Merrill Lynch acknowledges the important role being played by the Securities and Exchange Commission; the New York state attorney general, Andrew M. Cuomo; the Massachusetts Securities Division and the North American Securities Administrators Association on these issues. Merrill Lynch also will continue to work closely with and encourage auction rate securities issuers in their restructuring efforts to resolve the outstanding liquidity issues for all of Merrill Lynch’s retail and institutional clients.
Merrill Lynch’s action creates liquidity for more than 30,000 clients who hold municipal, closed-end funds and student loan auction rate securities. Merrill Lynch retail clients currently hold an estimated $12 billion in auction rate securities, which Merrill Lynch expects to be reduced to under $10 billion by January 2009 as a result of announced and anticipated issuer redemptions. In addition to its offer to buy auction rate securities, Merrill Lynch will continue to actively provide clients with attractive loan arrangements to give them needed liquidity.

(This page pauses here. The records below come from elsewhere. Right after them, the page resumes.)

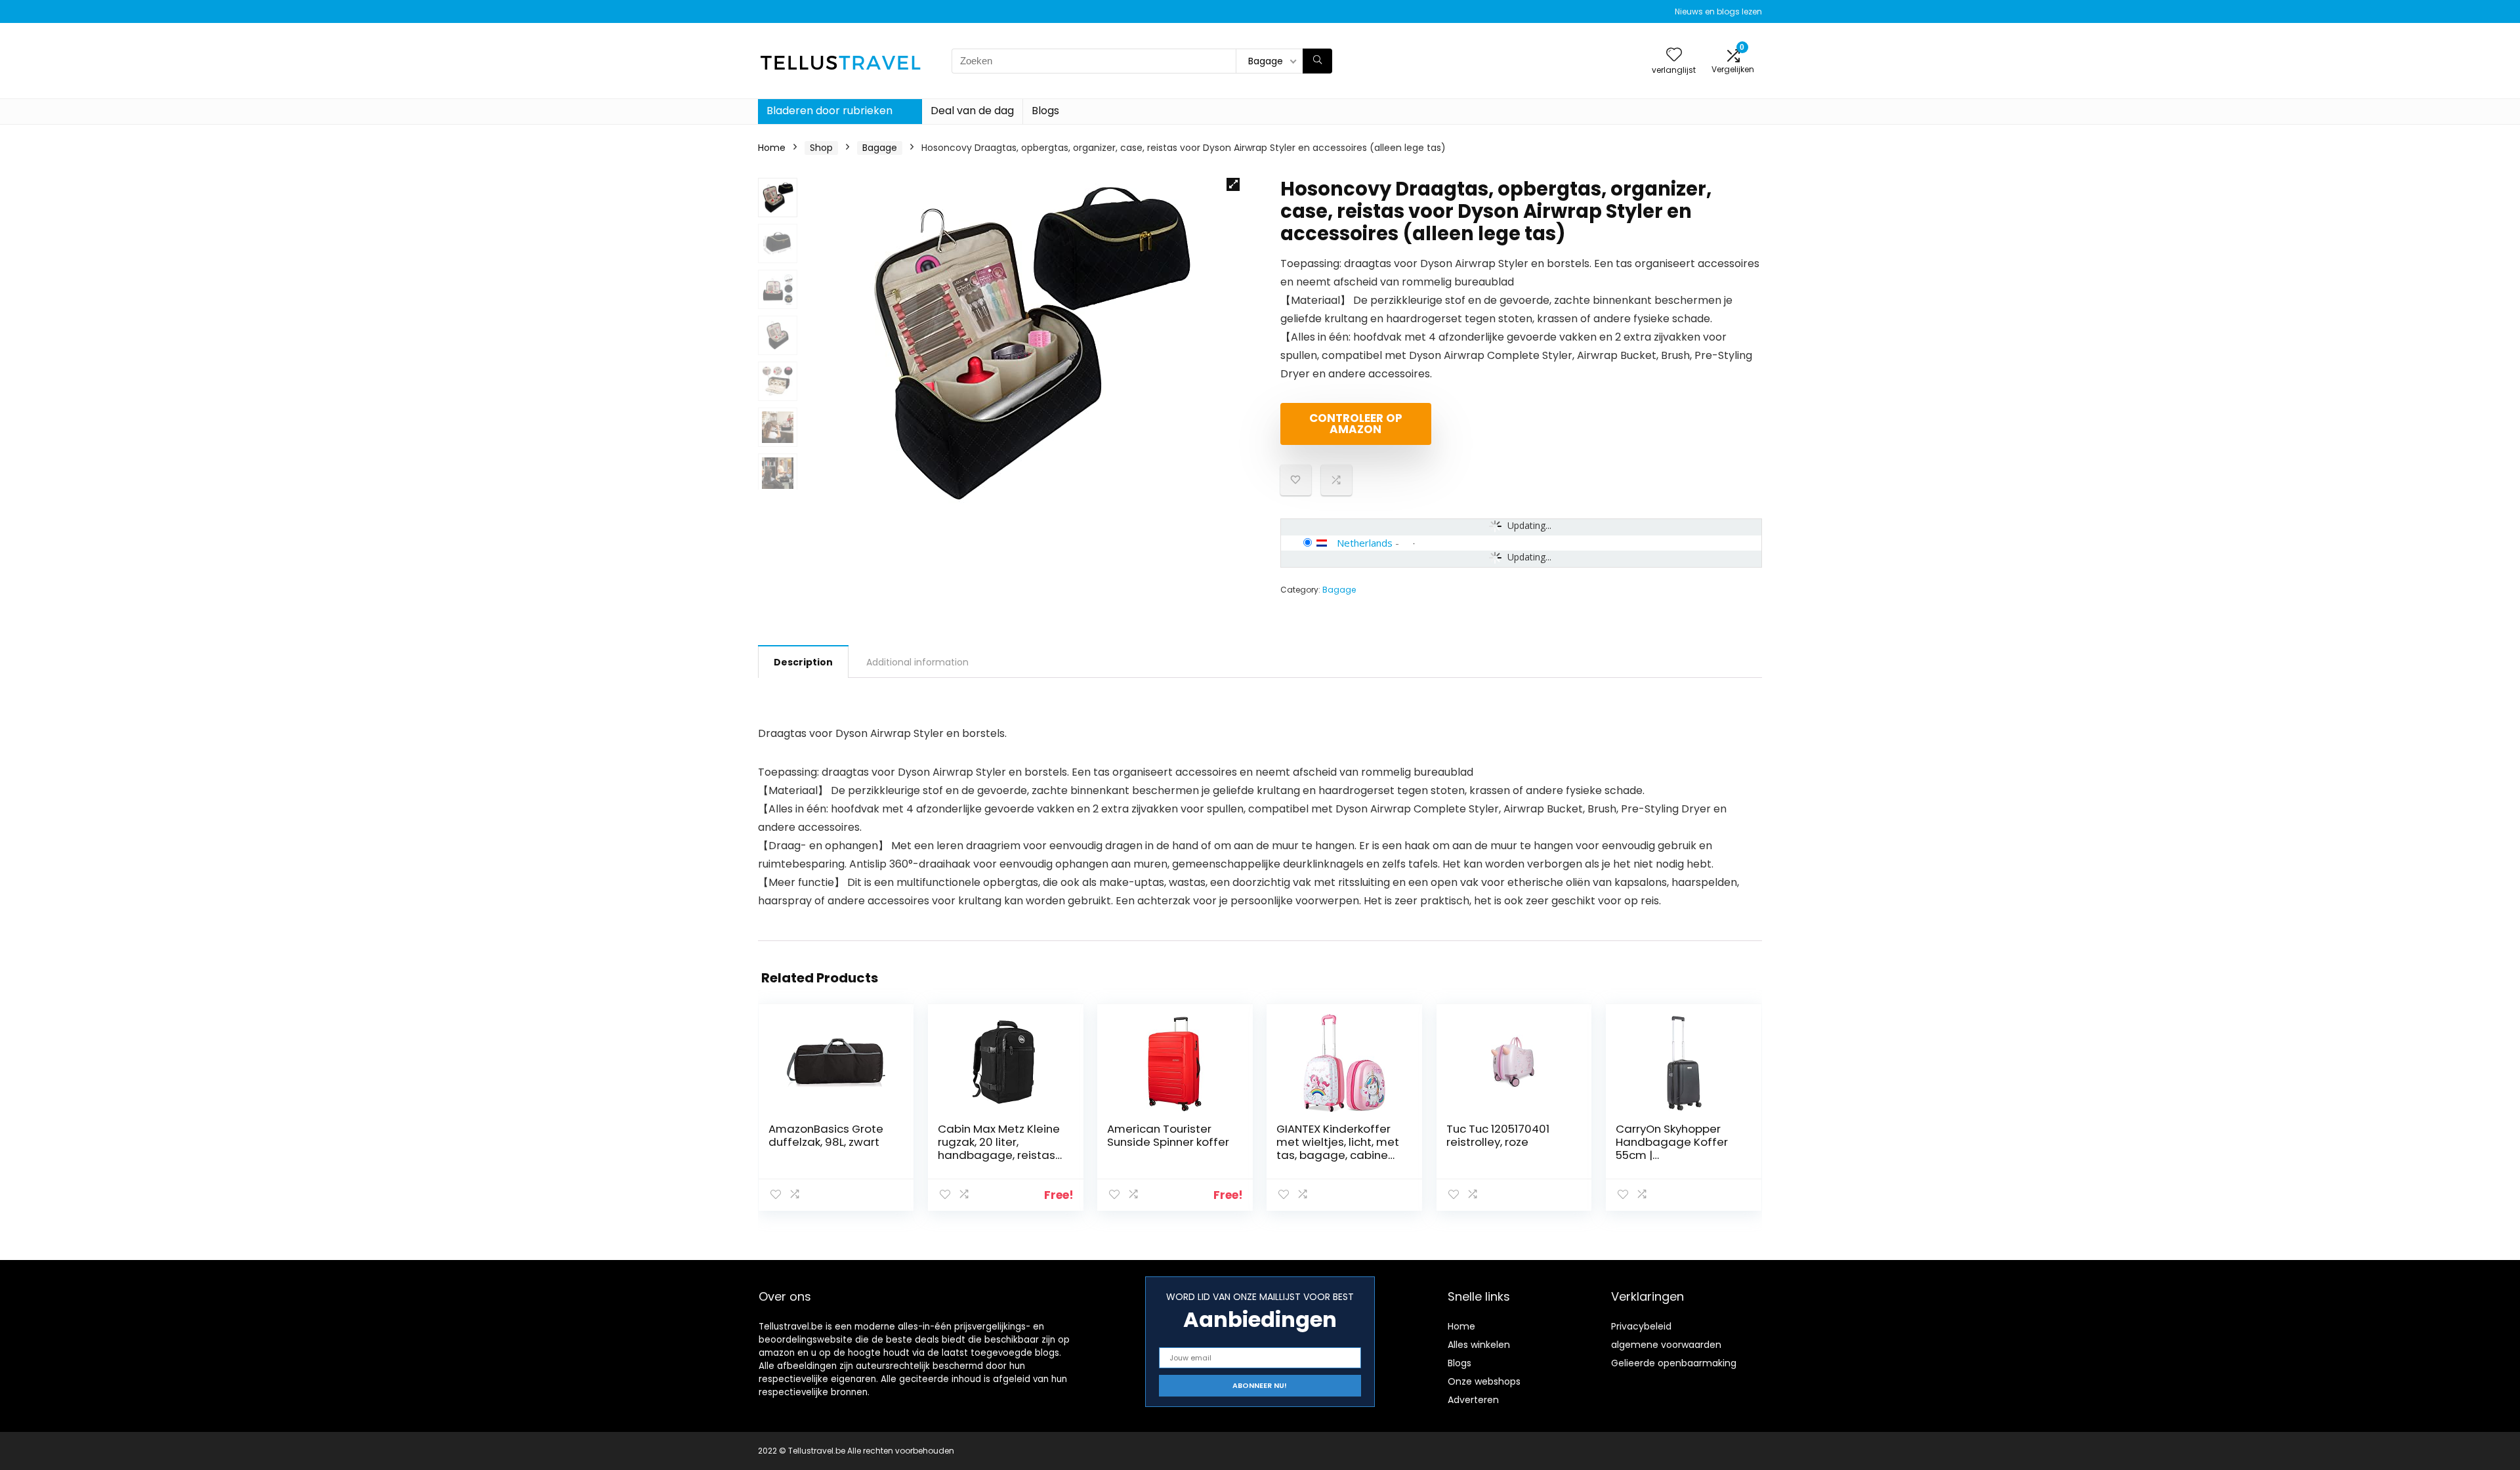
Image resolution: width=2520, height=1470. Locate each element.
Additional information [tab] (917, 662)
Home (772, 147)
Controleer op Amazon (1355, 423)
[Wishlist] (1674, 55)
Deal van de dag (972, 110)
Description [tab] (803, 662)
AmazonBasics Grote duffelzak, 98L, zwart (825, 1135)
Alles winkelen (1479, 1344)
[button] (1233, 184)
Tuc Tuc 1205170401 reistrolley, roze (1497, 1135)
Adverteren (1473, 1399)
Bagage (879, 147)
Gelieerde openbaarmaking (1673, 1363)
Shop (821, 147)
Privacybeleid (1641, 1326)
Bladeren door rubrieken (829, 110)
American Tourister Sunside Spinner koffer (1168, 1135)
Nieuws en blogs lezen (1718, 11)
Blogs (1045, 110)
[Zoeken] (1317, 61)
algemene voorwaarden (1666, 1344)
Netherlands (1365, 542)
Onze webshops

Under the plan announced today, retail clients of Merrill Lynch would have a year, beginning on January 15, 2009, and ending January 15, 2010, in which to sell Merrill Lynch their auction rate securities, if they so wish. Retail clients include individuals, charitable institutions and many family-owned and small businesses. Auction rate securities that are the subject of pending issuer redemptions or successful auctions will not be eligible for purchase by Merrill Lynch.
The auction rate securities that are owned by Merrill Lynch’s clients are predominantly rated AAA and are not credit-impaired. Merrill Lynch does not expect its redemption of auction rate securities in 2009 through 2010 to have a materially adverse impact on its capital ratios, liquidity, or consolidated financial performance.
Merrill Lynch is one of the world’s leading wealth management, capital markets and advisory companies, with offices in 40 countries and territories and total client assets of approximately $1.6 trillion. As an investment bank, it is a leading global trader and underwriter of securities and derivatives across a broad range of asset classes and serves as a strategic advisor to corporations, governments, institutions and individuals worldwide. Merrill Lynch owns approximately half of BlackRock, one of the world’s largest publicly traded investment management companies, with more than $1.4 trillion in assets under management at June 30, 2008.